Superfluidity and solid orders in two-component Bose gas with dipolar interactions in an optical lattice

TL;DR

This study investigates the phase diagram of a two-component dipolar bosonic system in an optical lattice, revealing stripe and checkerboard solid orders, supersolids, and exotic phases through variational and Monte Carlo methods.

Contribution

It introduces a comprehensive analysis of dipolar interactions in a two-component bosonic system, identifying novel supersolid phases and exotic states not previously characterized.

Findings

Stripe solid order emerges due to dipole-dipole interactions.

Two types of supersolids, checkerboard and stripe, are identified.
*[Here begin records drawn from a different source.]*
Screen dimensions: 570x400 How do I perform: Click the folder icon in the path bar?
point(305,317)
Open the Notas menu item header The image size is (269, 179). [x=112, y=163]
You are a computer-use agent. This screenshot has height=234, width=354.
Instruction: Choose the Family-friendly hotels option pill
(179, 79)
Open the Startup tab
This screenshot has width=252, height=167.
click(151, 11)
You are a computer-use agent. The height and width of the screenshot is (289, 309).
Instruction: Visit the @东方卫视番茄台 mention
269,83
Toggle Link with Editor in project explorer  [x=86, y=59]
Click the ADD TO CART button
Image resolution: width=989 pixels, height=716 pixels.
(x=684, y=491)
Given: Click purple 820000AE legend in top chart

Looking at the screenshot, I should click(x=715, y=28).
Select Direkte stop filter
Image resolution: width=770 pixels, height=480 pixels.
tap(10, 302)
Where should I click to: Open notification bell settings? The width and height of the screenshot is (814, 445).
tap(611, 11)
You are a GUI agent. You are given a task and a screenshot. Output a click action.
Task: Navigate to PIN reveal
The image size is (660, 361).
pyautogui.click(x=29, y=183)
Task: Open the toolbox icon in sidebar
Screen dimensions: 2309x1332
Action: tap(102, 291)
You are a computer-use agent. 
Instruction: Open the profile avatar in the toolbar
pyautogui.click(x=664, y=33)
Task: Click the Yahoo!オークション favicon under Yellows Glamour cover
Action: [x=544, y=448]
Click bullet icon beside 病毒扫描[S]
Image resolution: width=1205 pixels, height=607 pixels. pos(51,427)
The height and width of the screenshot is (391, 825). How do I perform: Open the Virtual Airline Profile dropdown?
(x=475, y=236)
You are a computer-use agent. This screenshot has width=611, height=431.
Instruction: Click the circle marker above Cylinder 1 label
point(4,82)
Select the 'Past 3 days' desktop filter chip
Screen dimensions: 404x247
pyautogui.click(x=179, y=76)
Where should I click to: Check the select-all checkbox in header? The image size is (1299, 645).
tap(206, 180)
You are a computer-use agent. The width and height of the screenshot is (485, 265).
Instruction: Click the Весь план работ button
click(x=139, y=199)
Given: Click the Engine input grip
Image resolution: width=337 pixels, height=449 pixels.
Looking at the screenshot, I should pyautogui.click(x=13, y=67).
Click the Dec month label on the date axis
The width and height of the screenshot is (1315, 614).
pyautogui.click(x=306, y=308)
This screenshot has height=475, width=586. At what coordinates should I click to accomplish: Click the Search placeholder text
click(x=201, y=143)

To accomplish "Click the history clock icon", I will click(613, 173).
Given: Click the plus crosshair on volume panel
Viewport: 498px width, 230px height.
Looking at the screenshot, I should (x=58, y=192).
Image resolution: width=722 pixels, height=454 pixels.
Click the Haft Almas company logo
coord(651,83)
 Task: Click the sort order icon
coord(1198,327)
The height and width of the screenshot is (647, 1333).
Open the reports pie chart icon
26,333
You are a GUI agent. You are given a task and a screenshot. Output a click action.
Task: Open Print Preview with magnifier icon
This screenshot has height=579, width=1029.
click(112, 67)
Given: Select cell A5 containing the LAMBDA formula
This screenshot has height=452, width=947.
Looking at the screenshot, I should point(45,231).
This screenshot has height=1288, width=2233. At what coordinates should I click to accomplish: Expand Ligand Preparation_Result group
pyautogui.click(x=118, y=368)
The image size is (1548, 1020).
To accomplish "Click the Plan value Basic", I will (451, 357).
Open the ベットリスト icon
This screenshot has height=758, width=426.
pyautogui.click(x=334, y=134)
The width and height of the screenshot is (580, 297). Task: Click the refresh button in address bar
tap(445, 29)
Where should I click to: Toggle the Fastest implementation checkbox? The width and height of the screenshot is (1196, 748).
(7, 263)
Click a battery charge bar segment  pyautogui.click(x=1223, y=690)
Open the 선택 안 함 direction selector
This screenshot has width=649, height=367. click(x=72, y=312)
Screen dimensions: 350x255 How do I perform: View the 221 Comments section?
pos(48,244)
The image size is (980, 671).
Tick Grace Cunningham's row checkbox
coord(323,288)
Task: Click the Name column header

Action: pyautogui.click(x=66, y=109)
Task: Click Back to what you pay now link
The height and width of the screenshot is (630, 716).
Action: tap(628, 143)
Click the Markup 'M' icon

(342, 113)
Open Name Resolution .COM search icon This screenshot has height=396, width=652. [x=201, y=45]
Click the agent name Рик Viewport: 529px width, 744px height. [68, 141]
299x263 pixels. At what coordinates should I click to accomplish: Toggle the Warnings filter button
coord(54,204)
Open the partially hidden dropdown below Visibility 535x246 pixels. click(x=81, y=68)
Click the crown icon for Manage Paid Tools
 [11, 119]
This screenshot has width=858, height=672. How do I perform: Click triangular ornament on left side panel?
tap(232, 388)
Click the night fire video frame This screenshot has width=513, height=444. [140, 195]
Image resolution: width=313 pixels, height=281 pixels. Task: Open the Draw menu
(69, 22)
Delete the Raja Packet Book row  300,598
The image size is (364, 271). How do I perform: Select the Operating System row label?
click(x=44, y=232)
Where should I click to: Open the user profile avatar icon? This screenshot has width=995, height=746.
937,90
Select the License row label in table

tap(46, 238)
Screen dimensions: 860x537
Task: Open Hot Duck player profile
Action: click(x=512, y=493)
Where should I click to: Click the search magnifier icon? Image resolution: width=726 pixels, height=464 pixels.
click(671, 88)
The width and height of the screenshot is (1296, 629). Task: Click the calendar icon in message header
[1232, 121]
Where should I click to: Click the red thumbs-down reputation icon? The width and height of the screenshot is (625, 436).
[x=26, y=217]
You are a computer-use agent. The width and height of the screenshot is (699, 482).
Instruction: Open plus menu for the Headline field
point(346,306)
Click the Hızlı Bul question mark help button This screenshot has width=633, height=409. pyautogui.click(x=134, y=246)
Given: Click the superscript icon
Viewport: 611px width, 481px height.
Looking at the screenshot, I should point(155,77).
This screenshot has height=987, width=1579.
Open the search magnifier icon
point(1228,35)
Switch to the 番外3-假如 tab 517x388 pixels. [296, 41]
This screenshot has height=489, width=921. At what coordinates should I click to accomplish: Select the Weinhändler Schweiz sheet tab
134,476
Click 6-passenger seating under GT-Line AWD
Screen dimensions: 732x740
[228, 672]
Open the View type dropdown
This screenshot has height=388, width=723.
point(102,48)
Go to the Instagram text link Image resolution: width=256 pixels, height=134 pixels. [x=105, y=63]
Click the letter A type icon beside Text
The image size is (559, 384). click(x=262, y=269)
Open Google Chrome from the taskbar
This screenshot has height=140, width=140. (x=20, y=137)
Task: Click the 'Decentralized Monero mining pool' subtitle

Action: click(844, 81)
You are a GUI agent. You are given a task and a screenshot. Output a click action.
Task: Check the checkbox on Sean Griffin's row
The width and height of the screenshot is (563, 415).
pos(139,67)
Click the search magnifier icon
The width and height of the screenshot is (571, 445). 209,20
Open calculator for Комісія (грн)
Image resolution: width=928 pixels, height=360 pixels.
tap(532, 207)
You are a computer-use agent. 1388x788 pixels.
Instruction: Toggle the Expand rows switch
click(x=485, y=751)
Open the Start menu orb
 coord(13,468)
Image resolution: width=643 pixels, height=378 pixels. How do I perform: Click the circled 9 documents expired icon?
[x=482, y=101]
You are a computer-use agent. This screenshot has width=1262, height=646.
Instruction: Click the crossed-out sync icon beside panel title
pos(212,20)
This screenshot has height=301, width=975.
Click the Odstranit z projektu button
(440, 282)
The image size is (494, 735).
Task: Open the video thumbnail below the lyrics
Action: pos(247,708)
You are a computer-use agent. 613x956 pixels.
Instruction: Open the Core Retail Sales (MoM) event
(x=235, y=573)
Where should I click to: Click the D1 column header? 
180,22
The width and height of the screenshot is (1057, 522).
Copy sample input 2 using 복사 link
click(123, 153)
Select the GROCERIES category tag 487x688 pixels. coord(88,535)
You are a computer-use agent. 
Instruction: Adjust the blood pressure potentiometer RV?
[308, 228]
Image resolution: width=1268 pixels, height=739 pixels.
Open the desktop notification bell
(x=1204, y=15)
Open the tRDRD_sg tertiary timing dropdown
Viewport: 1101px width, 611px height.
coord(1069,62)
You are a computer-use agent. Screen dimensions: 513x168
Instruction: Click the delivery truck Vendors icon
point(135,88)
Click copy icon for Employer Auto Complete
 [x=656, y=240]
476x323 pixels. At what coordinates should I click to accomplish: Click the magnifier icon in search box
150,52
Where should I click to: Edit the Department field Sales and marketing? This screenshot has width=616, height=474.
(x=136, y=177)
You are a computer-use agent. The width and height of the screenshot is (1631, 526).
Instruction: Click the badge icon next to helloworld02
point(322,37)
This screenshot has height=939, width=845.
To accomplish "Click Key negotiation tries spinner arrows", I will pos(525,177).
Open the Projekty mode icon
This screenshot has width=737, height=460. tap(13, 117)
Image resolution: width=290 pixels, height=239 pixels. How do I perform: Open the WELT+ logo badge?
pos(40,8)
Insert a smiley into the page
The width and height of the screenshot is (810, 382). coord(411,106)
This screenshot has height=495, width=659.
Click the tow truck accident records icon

An exotic phase exists between stripe solid and checkerboard supersolid.

Abstract

In this paper, we study an extended bosonic t-J model in an optical lattice, which describes two-component hard-core bosons with a nearest-neighbor (NN) pseudo-spin interaction, and also inter- and intra-species dipole-dipole interactions (DDI). In particular, we focus on the case in which two component hard-core bosons have anti-parallel polarized dipoles with each other. The global phase diagram is studied by means of the Gutzwiller variational method and also the quantum Monte-Carlo simulations (QMC). The both calculations show that a stripe solid order, besides a checkerboard one, appears as a result of the DDI. By the QMC, we find that two kinds of supersolid (SS) form, checkerboard SS and stripe SS, and we also verify the existence of some exotic phase between the stripe solid and checkerboard SS. Finally by the QMC, we study the t-J-like model, which was experimentally realized recently by A. de Paz et al. [Phys. Rev. Lett. {\bf 111}, 185305 (2013)].